**操作要求:**
A. 请逐字输出陆步轩一文中从“那时,村里人见他说的最多的一”一直到“短裤,留给众人一张颓唐面孔。”的全部文字。
B. 判断下列说法是否与陆步轩一文相符,逐条回答“是”或“否”,并原样引用文中起决定作用的词句:(i)陆步轩于1985年以长安县文科状元的身份考上北大;(ii)陆步轩从2003年开始卖肉;(iii)陆父为庆贺儿子考上北大,在村里摆了三天酒席。

**节选文本:**
━━━━━━━━━━━━━━━━━━━━━━━━━━━━━━

陆步轩,恐怕是中国最著名的“屠夫”, 北大中文系毕业,后来却在长安县街头,卖猪剁肉为生。
这些年,他曾遭受无数非议,也曾在“北大毕业生”与“长安县屠夫”身份之间苦苦挣扎,落魄陈述:“命运不掌握在我手里。”
好在最终,他看透世人眼光不过是过眼云烟。与其囿于他人的“声音”,不如放下成见,在真正适合自己的领域,把事情做到极致。
而今,53岁的“北大屠夫”陆步轩仍在卖肉,身家上亿。
陆步轩的前半生中,有过两次“高光”时刻。
第一次,是真正的高光,1985年,他以长安县文科状元的身份,从一个文盲家庭考上北大。
那时,村里人见他说的最多的一句话,是“了不得”,有文采些的,会贺一声“文曲星下凡”。
在乡亲们看来,天子脚下读书,高官厚禄,加官晋爵是他的未来。一向拮据俭省的陆父在村里整整摆了两天酒席,庆贺儿子的光明前途。
而第二次高光,是“高曝光”。
从1999年开始卖肉,默默无闻4年的他,在2003年夏天被记者发现。
“北大毕业生当街卖肉”的报道,引来无数猎奇的媒体。
镜头下,站在猪肉档里的陆步轩,穿着脏旧的跨栏背心和被油渍染成咸菜色的短裤,留给众人一张颓唐面孔。
他的父亲从村里赶来,气急大骂:“供你读大学,不是让你卖猪肉的。”
原来去他家吃过宴席,夸他了不起的人,开始说:“那个上北大的混得不行,现在摆摊卖猪肉了”。
记者问他:“现在这样,你烦闷吗?”
在提问者的预设中,陆步轩的烦闷,应该来自“猪肉佬”身份。而事实上,“北大毕业生”才是绑在他身上最沉重的枷锁。

━━━━━━━━━━━━━━━━━━━━━━━━━━━━━━

**所给数据:**

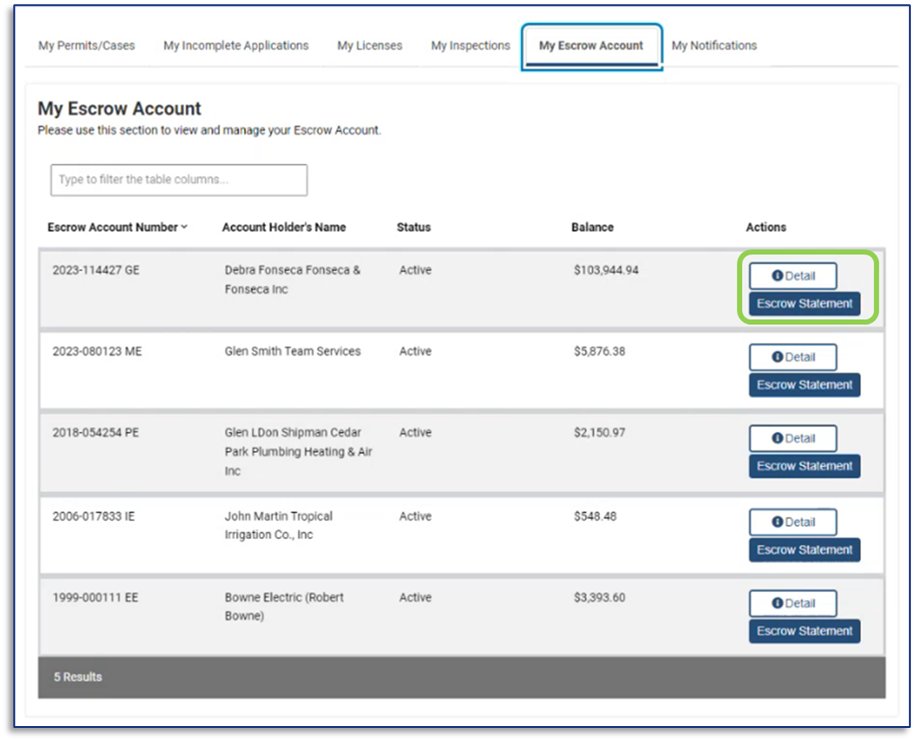Open My Incomplete Applications tab
The width and height of the screenshot is (915, 741).
(x=236, y=45)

━━━━━━━━━━━━━━━━━━━━━━━━━━━━━━

**参考答案:**
A.
那时,村里人见他说的最多的一句话,是“了不得”,有文采些的,会贺一声“文曲星下凡”。
在乡亲们看来,天子脚下读书,高官厚禄,加官晋爵是他的未来。一向拮据俭省的陆父在村里整整摆了两天酒席,庆贺儿子的光明前途。
而第二次高光,是“高曝光”。
从1999年开始卖肉,默默无闻4年的他,在2003年夏天被记者发现。
“北大毕业生当街卖肉”的报道,引来无数猎奇的媒体。
镜头下,站在猪肉档里的陆步轩,穿着脏旧的跨栏背心和被油渍染成咸菜色的短裤,留给众人一张颓唐面孔。

B.
(i)是。“1985年,他以长安县文科状元的身份,从一个文盲家庭考上北大。”
(ii)否。“从1999年开始卖肉,默默无闻4年的他,在2003年夏天被记者发现。”
(iii)否。“一向拮据俭省的陆父在村里整整摆了两天酒席”